Repeat the entries that appear below, exactly and in full.

SUPPLIED MATERIAL:
<<<<

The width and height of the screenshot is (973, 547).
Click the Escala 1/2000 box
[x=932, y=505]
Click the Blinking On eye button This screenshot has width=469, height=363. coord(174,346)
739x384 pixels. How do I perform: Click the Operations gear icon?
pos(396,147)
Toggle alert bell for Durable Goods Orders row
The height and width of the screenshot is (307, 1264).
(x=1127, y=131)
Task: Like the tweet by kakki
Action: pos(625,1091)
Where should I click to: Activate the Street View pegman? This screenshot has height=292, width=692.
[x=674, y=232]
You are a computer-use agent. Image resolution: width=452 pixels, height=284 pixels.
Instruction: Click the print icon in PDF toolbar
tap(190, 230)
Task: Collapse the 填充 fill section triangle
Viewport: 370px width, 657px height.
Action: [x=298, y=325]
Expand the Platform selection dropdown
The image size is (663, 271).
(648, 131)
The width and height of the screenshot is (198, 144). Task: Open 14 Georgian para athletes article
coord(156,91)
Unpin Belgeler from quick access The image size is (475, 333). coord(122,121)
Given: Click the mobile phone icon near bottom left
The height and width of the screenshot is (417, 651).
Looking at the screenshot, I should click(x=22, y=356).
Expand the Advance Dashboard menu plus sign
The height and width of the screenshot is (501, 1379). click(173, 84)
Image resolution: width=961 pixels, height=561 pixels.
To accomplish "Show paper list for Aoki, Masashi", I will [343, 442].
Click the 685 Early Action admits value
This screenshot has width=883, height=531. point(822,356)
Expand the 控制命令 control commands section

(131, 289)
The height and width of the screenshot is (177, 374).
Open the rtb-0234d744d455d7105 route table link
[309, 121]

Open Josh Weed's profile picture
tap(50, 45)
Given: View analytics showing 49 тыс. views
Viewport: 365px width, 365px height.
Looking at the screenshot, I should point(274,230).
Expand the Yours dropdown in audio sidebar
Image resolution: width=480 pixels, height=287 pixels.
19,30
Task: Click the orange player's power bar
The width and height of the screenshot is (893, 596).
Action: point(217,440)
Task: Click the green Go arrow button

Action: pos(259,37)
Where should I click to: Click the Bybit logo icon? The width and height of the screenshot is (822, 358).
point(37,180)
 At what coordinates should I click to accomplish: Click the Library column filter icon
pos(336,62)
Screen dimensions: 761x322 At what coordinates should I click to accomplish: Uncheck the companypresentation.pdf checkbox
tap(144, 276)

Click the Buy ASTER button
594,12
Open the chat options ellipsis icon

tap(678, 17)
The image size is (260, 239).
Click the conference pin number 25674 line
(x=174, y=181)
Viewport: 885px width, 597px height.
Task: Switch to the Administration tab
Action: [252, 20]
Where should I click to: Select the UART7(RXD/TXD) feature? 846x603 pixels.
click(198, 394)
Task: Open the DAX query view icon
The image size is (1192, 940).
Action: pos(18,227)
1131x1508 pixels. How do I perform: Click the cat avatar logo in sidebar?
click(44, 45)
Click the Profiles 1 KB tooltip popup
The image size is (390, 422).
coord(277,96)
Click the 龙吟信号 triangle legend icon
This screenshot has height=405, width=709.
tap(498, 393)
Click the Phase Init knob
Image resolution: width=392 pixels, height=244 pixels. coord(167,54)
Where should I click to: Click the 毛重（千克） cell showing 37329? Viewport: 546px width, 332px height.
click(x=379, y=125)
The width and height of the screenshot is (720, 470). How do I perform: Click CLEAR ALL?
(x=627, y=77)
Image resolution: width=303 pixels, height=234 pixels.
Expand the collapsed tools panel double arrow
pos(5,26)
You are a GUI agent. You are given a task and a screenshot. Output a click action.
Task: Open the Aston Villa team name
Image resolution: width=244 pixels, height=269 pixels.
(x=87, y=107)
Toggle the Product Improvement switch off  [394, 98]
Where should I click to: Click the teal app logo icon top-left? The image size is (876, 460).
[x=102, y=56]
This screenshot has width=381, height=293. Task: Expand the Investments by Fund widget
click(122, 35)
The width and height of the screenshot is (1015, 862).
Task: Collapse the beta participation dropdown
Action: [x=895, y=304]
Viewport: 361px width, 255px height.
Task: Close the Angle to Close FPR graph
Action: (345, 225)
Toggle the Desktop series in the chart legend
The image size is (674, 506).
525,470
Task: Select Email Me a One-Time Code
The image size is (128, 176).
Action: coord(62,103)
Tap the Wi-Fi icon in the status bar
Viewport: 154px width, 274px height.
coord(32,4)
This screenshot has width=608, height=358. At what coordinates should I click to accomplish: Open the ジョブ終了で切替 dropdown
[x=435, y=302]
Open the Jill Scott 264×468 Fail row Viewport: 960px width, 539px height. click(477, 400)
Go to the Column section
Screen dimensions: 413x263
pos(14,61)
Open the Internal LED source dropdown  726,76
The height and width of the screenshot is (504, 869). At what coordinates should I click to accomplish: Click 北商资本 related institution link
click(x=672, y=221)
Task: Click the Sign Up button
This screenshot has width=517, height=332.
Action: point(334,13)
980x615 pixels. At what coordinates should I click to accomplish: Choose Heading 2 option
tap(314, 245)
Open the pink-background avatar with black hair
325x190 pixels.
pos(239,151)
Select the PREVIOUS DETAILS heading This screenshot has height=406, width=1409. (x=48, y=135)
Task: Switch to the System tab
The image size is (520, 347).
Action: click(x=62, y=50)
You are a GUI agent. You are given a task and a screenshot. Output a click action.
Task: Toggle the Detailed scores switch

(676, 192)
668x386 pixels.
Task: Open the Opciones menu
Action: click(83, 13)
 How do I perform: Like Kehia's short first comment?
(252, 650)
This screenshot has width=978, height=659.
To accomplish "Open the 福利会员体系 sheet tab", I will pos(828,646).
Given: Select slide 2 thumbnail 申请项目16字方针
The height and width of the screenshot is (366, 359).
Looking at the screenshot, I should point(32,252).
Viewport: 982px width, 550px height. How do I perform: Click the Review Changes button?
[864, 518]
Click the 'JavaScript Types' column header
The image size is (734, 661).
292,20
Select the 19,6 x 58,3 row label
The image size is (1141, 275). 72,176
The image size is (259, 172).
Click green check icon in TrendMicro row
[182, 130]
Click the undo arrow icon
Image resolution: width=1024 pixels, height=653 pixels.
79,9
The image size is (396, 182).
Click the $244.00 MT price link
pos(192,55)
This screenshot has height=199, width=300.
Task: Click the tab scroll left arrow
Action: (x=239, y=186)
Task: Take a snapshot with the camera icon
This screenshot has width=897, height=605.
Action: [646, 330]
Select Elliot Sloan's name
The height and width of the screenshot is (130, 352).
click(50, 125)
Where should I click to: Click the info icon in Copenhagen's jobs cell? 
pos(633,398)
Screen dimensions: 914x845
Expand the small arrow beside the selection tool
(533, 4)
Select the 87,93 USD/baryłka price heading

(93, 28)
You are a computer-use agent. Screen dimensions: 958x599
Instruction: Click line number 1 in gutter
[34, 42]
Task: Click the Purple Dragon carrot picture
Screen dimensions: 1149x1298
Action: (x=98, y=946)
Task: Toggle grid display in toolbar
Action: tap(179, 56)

>>>>

ANSWER TO THE PROBLEM:
The width and height of the screenshot is (973, 547).
Click the Escala 1/2000 box
[x=932, y=505]
Click the Blinking On eye button This screenshot has width=469, height=363. coord(174,346)
739x384 pixels. How do I perform: Click the Operations gear icon?
pos(396,147)
Toggle alert bell for Durable Goods Orders row
The height and width of the screenshot is (307, 1264).
(x=1127, y=131)
Task: Like the tweet by kakki
Action: pos(625,1091)
Where should I click to: Activate the Street View pegman? This screenshot has height=292, width=692.
[x=674, y=232]
You are a computer-use agent. Image resolution: width=452 pixels, height=284 pixels.
Instruction: Click the print icon in PDF toolbar
tap(190, 230)
Task: Collapse the 填充 fill section triangle
Viewport: 370px width, 657px height.
Action: [x=298, y=325]
Expand the Platform selection dropdown
The image size is (663, 271).
(648, 131)
The width and height of the screenshot is (198, 144). Task: Open 14 Georgian para athletes article
coord(156,91)
Unpin Belgeler from quick access The image size is (475, 333). coord(122,121)
Given: Click the mobile phone icon near bottom left
The height and width of the screenshot is (417, 651).
Looking at the screenshot, I should click(x=22, y=356).
Expand the Advance Dashboard menu plus sign
The height and width of the screenshot is (501, 1379). click(173, 84)
Image resolution: width=961 pixels, height=561 pixels.
To accomplish "Show paper list for Aoki, Masashi", I will [343, 442].
Click the 685 Early Action admits value
This screenshot has width=883, height=531. point(822,356)
Expand the 控制命令 control commands section

(131, 289)
The height and width of the screenshot is (177, 374).
Open the rtb-0234d744d455d7105 route table link
[309, 121]

Open Josh Weed's profile picture
tap(50, 45)
Given: View analytics showing 49 тыс. views
Viewport: 365px width, 365px height.
Looking at the screenshot, I should point(274,230).
Expand the Yours dropdown in audio sidebar
Image resolution: width=480 pixels, height=287 pixels.
19,30
Task: Click the orange player's power bar
The width and height of the screenshot is (893, 596).
Action: point(217,440)
Task: Click the green Go arrow button

Action: pos(259,37)
Where should I click to: Click the Bybit logo icon? The width and height of the screenshot is (822, 358).
point(37,180)
 At what coordinates should I click to accomplish: Click the Library column filter icon
pos(336,62)
Screen dimensions: 761x322 At what coordinates should I click to accomplish: Uncheck the companypresentation.pdf checkbox
tap(144, 276)

Click the Buy ASTER button
594,12
Open the chat options ellipsis icon

tap(678, 17)
The image size is (260, 239).
Click the conference pin number 25674 line
(x=174, y=181)
Viewport: 885px width, 597px height.
Task: Switch to the Administration tab
Action: [252, 20]
Where should I click to: Select the UART7(RXD/TXD) feature? 846x603 pixels.
click(198, 394)
Task: Open the DAX query view icon
The image size is (1192, 940).
Action: pos(18,227)
1131x1508 pixels. How do I perform: Click the cat avatar logo in sidebar?
click(44, 45)
Click the Profiles 1 KB tooltip popup
The image size is (390, 422).
coord(277,96)
Click the 龙吟信号 triangle legend icon
This screenshot has height=405, width=709.
tap(498, 393)
Click the Phase Init knob
Image resolution: width=392 pixels, height=244 pixels. coord(167,54)
Where should I click to: Click the 毛重（千克） cell showing 37329? Viewport: 546px width, 332px height.
click(x=379, y=125)
The width and height of the screenshot is (720, 470). How do I perform: Click CLEAR ALL?
(x=627, y=77)
Image resolution: width=303 pixels, height=234 pixels.
Expand the collapsed tools panel double arrow
pos(5,26)
You are a GUI agent. You are given a task and a screenshot. Output a click action.
Task: Open the Aston Villa team name
Image resolution: width=244 pixels, height=269 pixels.
(x=87, y=107)
Toggle the Product Improvement switch off  [394, 98]
Where should I click to: Click the teal app logo icon top-left? The image size is (876, 460).
[x=102, y=56]
This screenshot has width=381, height=293. Task: Expand the Investments by Fund widget
click(122, 35)
The width and height of the screenshot is (1015, 862).
Task: Collapse the beta participation dropdown
Action: [x=895, y=304]
Viewport: 361px width, 255px height.
Task: Close the Angle to Close FPR graph
Action: (345, 225)
Toggle the Desktop series in the chart legend
The image size is (674, 506).
525,470
Task: Select Email Me a One-Time Code
The image size is (128, 176).
Action: coord(62,103)
Tap the Wi-Fi icon in the status bar
Viewport: 154px width, 274px height.
coord(32,4)
This screenshot has width=608, height=358. At what coordinates should I click to accomplish: Open the ジョブ終了で切替 dropdown
[x=435, y=302]
Open the Jill Scott 264×468 Fail row Viewport: 960px width, 539px height. click(477, 400)
Go to the Column section
Screen dimensions: 413x263
pos(14,61)
Open the Internal LED source dropdown  726,76
The height and width of the screenshot is (504, 869). At what coordinates should I click to accomplish: Click 北商资本 related institution link
click(x=672, y=221)
Task: Click the Sign Up button
This screenshot has width=517, height=332.
Action: point(334,13)
980x615 pixels. At what coordinates should I click to accomplish: Choose Heading 2 option
tap(314, 245)
Open the pink-background avatar with black hair
325x190 pixels.
pos(239,151)
Select the PREVIOUS DETAILS heading This screenshot has height=406, width=1409. (x=48, y=135)
Task: Switch to the System tab
The image size is (520, 347).
Action: click(x=62, y=50)
You are a GUI agent. You are given a task and a screenshot. Output a click action.
Task: Toggle the Detailed scores switch

(676, 192)
668x386 pixels.
Task: Open the Opciones menu
Action: click(83, 13)
 How do I perform: Like Kehia's short first comment?
(252, 650)
This screenshot has width=978, height=659.
To accomplish "Open the 福利会员体系 sheet tab", I will pos(828,646).
Given: Select slide 2 thumbnail 申请项目16字方针
The height and width of the screenshot is (366, 359).
Looking at the screenshot, I should point(32,252).
Viewport: 982px width, 550px height. How do I perform: Click the Review Changes button?
[864, 518]
Click the 'JavaScript Types' column header
The image size is (734, 661).
292,20
Select the 19,6 x 58,3 row label
The image size is (1141, 275). 72,176
The image size is (259, 172).
Click green check icon in TrendMicro row
[182, 130]
Click the undo arrow icon
Image resolution: width=1024 pixels, height=653 pixels.
79,9
The image size is (396, 182).
Click the $244.00 MT price link
pos(192,55)
This screenshot has height=199, width=300.
Task: Click the tab scroll left arrow
Action: (x=239, y=186)
Task: Take a snapshot with the camera icon
This screenshot has width=897, height=605.
Action: [646, 330]
Select Elliot Sloan's name
The height and width of the screenshot is (130, 352).
click(50, 125)
Where should I click to: Click the info icon in Copenhagen's jobs cell? 
pos(633,398)
Screen dimensions: 914x845
Expand the small arrow beside the selection tool
(533, 4)
Select the 87,93 USD/baryłka price heading

(93, 28)
You are a computer-use agent. Screen dimensions: 958x599
Instruction: Click line number 1 in gutter
[34, 42]
Task: Click the Purple Dragon carrot picture
Screen dimensions: 1149x1298
Action: (x=98, y=946)
Task: Toggle grid display in toolbar
Action: tap(179, 56)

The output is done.